This innovation came about because the bride price created a major social problem: many young prospective husbands could not raise the amount at the time when they would normally be expected to marry. So, to enable these young men to marry, the rabbis, in effect, delayed the time that the amount would be payable, when they would be more likely to have the sum. It may also be noted that both the dower and the ketubah amounts served the same purpose: the protection for the wife should her support (either by death or divorce) cease. The only difference between the two systems was the timing of the payment.

The bride price may be seen as related to present-day customs of maintenance for the wife in the event of the breakup of marriage, and family maintenance in the event of the husband not providing adequately for the wife in his will. Another function performed by the amount was to provide a disincentive for the husband to divorce his wife: he would need to have a certain amount to be able to pay to the wife.

The Greeks practiced bride price in ancient times.
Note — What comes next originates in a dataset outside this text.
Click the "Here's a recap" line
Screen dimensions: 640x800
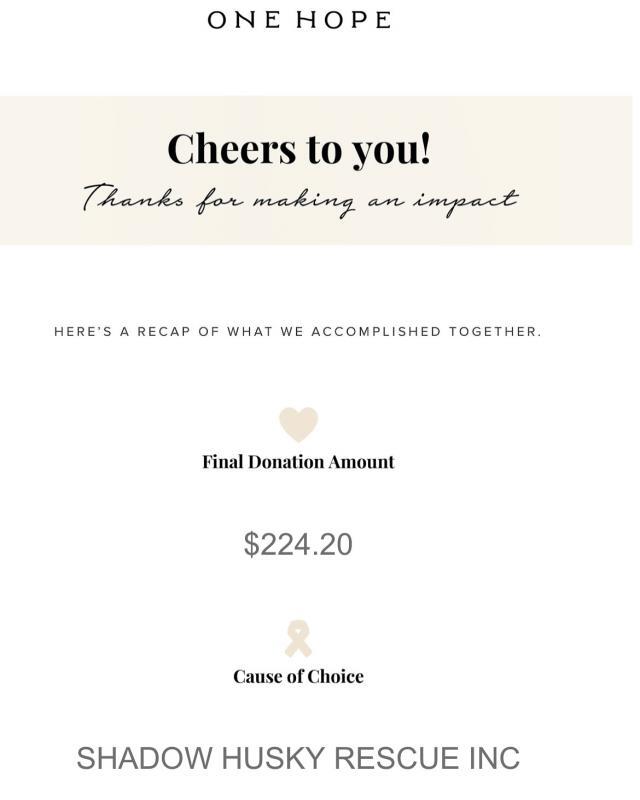298,332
In the Odyssey, Telemachus complained of the suitors wooing his mother Penelope:

They are too craven to go to the house of her father Icarius, that he may himself set the bride-price for his daughter, and bestow her on whom he will, even on him who finds favour in his sight.

The custom lasted into classical times, by which time it had become a token sum of less value than the bride's dowry.

The practice of bride price also existed in India. It became considered a social evil because of the implications of selling a woman. There was a social and political movement in the early 20th century to end the practice and it was largely successful. The practice of requiring a bride price from the groom has been making a comeback in recent years due to an increasing shortage of women.[citation needed]

Morning gifts, which might be arranged by the bride's father rather than the bride, are given to the bride herself. The name derives from the Germanic tribal custom of giving them the morning after the wedding night. The woman might have control of this morning gift during the lifetime of her husband, but is entitled to it when widowed. If the amount of her inheritance is settled by law rather than agreement, it may be called dower. Depending on legal systems and the exact arrangement, she may not be entitled to dispose of it after her death, and may lose the property if she remarries. Morning gifts were preserved for many centuries in morganatic marriage, a union where the wife's inferior social status was held to prohibit her children from inheriting a noble's titles or estates. In this case, the morning gift would support the wife and children. Another legal provision for widowhood was jointure, in which property, often land, would be held in joint tenancy, so that it would automatically go to the widow on her husband's death.

The tradition today

Under Islamic marriage laws, mahr is paid (or promised to be paid in case of divorce) by the groom to the bride (as opposed to the bride's father). It is mandatory.

The tradition of giving bride price is still practiced in many Asian countries. The amount changing hands may range from a token to continue the traditional ritual, to many thousands of US dollars in some Thai marriages.

Thailand

A traditional, formal presentation of the bride price at a Thai engagement ceremony.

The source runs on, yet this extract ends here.